L 9 R 5381/11

Land
Baden-Württemberg
Sozialgericht
LSG Baden-Württemberg
Sachgebiet
Rentenversicherung
Abteilung
9
1. Instanz
SG Reutlingen (BWB)
Aktenzeichen
S 2 R 2853/10
Datum
2. Instanz
LSG Baden-Württemberg
Aktenzeichen
L 9 R 5381/11
Datum
3. Instanz
Bundessozialgericht
Aktenzeichen
-
Datum
-
Kategorie
Beschluss
Die Berufung der Klägerin gegen das Urteil des Sozialgerichts Reutlingen vom 25. Oktober 2011 wird zurückgewiesen.

Außergerichtliche Kosten sind auch im Berufungsverfahren nicht zu erstatten.

Gründe:

I.

Streitig ist zwischen den Beteiligten die Gewährung von Rente wegen Erwerbsminderung.

Die 1965 geborene Klägerin kam 1974 aus der ehemaligen Sowjetunion in die Bundesrepublik Deutschland. Von September 1984 bis Dezember 1992 hat sie – nach ihren Angaben – verschiedene Tätigkeiten verrichtet. Von Dezember 1993 bis Juni 1995 wurde sie zur Bürokauffrau umgeschult. Nach Tätigkeiten als Bürokauffrau und Sachbearbeiterin von 1996 bis Februar 2001 arbeitete sie anschließend bis Mai 2006 als Verkäuferin und von Juli 2006 bis Juli 2008 (befristetes Arbeitsverhältnis) als Postzustellerin. Seit 26.10.2007 war sie arbeitsunfähig und bezog seit 8.12.2007 Krankengeld bzw. Arbeitslosengeld. Seit Oktober 2009 bezieht sie Arbeitslosengeld II.
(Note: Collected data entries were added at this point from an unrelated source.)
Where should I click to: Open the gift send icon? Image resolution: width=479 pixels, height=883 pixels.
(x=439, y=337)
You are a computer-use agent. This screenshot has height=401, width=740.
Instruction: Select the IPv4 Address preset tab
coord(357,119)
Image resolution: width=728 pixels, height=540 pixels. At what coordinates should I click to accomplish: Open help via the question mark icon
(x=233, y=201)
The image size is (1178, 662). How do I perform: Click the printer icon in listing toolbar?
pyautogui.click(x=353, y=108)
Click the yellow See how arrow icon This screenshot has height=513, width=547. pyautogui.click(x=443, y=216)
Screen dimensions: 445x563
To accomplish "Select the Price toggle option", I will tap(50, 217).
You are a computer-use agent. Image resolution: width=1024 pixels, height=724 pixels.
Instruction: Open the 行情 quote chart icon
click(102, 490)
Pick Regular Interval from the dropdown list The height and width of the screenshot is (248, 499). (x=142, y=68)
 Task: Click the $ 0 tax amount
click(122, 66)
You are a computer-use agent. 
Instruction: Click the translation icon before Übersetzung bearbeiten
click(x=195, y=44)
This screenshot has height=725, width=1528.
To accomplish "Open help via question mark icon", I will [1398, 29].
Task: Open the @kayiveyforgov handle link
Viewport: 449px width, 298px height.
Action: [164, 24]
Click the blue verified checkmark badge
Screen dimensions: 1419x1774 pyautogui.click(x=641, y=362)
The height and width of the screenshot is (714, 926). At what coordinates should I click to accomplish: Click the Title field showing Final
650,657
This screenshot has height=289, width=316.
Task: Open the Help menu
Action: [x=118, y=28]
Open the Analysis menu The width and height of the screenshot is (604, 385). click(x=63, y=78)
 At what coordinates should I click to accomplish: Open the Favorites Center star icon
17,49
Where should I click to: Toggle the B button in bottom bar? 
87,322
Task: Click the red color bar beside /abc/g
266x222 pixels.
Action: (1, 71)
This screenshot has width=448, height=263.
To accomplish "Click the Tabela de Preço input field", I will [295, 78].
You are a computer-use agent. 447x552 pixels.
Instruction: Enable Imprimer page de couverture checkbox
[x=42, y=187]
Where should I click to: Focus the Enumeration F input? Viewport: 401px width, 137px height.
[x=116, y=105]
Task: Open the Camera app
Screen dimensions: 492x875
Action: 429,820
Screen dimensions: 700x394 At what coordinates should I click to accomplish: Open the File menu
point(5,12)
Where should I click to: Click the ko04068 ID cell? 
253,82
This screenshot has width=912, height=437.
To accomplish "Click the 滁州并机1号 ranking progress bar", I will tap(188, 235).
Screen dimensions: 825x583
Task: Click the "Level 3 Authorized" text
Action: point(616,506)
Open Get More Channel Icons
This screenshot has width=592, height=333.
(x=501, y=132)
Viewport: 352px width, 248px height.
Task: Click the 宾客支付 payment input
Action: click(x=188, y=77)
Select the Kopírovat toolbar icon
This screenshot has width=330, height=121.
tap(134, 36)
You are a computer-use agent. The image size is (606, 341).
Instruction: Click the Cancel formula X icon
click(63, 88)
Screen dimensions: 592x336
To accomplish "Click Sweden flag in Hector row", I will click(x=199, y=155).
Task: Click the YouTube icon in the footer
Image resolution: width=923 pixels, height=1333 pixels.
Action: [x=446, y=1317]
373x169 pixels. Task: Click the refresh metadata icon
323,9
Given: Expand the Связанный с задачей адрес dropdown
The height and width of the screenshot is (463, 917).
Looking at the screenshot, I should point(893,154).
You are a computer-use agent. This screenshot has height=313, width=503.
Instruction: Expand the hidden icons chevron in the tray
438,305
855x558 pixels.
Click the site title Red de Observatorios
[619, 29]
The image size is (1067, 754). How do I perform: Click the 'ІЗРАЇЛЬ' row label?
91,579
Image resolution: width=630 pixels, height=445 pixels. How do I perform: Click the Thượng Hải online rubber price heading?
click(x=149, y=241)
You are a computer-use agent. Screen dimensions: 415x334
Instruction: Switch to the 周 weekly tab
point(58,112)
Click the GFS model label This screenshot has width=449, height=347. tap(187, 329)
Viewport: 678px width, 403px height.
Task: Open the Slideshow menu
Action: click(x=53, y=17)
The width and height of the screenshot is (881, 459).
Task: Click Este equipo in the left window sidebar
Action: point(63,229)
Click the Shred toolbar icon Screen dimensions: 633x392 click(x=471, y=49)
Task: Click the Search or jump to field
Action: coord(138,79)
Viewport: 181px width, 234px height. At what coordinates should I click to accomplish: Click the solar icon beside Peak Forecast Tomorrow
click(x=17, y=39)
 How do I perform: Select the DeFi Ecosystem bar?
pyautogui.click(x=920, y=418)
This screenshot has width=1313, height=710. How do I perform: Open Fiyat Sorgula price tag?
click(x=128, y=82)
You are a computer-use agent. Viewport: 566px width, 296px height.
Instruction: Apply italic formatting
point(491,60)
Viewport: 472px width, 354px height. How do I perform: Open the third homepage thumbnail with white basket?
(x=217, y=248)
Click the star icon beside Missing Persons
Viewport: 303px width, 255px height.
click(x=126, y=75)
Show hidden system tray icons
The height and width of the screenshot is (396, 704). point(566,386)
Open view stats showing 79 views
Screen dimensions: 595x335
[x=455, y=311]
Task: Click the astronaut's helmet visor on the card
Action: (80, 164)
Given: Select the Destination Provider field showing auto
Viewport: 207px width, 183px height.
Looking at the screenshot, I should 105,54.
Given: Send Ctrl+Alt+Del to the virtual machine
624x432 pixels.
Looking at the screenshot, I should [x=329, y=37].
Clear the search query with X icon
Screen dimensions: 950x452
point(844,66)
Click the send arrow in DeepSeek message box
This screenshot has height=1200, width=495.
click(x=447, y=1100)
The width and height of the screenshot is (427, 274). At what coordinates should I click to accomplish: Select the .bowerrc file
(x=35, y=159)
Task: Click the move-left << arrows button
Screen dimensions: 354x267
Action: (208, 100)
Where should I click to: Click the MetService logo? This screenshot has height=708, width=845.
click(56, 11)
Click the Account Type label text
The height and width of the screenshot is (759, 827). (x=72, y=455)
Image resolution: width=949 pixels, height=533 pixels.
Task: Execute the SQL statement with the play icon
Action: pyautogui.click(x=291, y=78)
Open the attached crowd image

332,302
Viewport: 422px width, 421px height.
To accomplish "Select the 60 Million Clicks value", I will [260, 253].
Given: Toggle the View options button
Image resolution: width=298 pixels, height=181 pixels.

Vom 8.4. bis 20.5.2008 befand sich die Klägerin zu einem Heilverfahren in der Vogelsbergkli-nik. Die dortigen Ärzte diagnostizierten bei der Klägerin im Entlassungsbericht vom 30.5.2008 eine rezidivierende mittelgradige depressive Episode, eine emotional instabile Persönlichkeitsakzentuierung, einen Zustand nach Alkoholabusus, Nikotinabusus sowie Sodbrennen. Sie entließen die Klägerin als arbeitsunfähig und führten aus, die Erwerbsfähigkeit der Klägerin sei vorübergehend vermindert. Aufgrund der Persönlichkeitsakzentuierung, den damit verbundenen Stimmungsschwankungen und der geringen Frustrationstoleranz sei der Klägerin geraten worden, keine gehobene Verantwortung für Personen oder Dinge zu übernehmen, da ihre Belastbarkeit in Stresssituationen herabgesetzt sei. Als Postzustellerin sei die Klägerin 6 Stunden und mehr einsatzfähig und könne auf dem allgemeinen Arbeitsmarkt mittelschwere Tätigkeiten ohne ständiges Stehen und Gehen und ohne Nachtschichten 6 Stunden und mehr verrichten.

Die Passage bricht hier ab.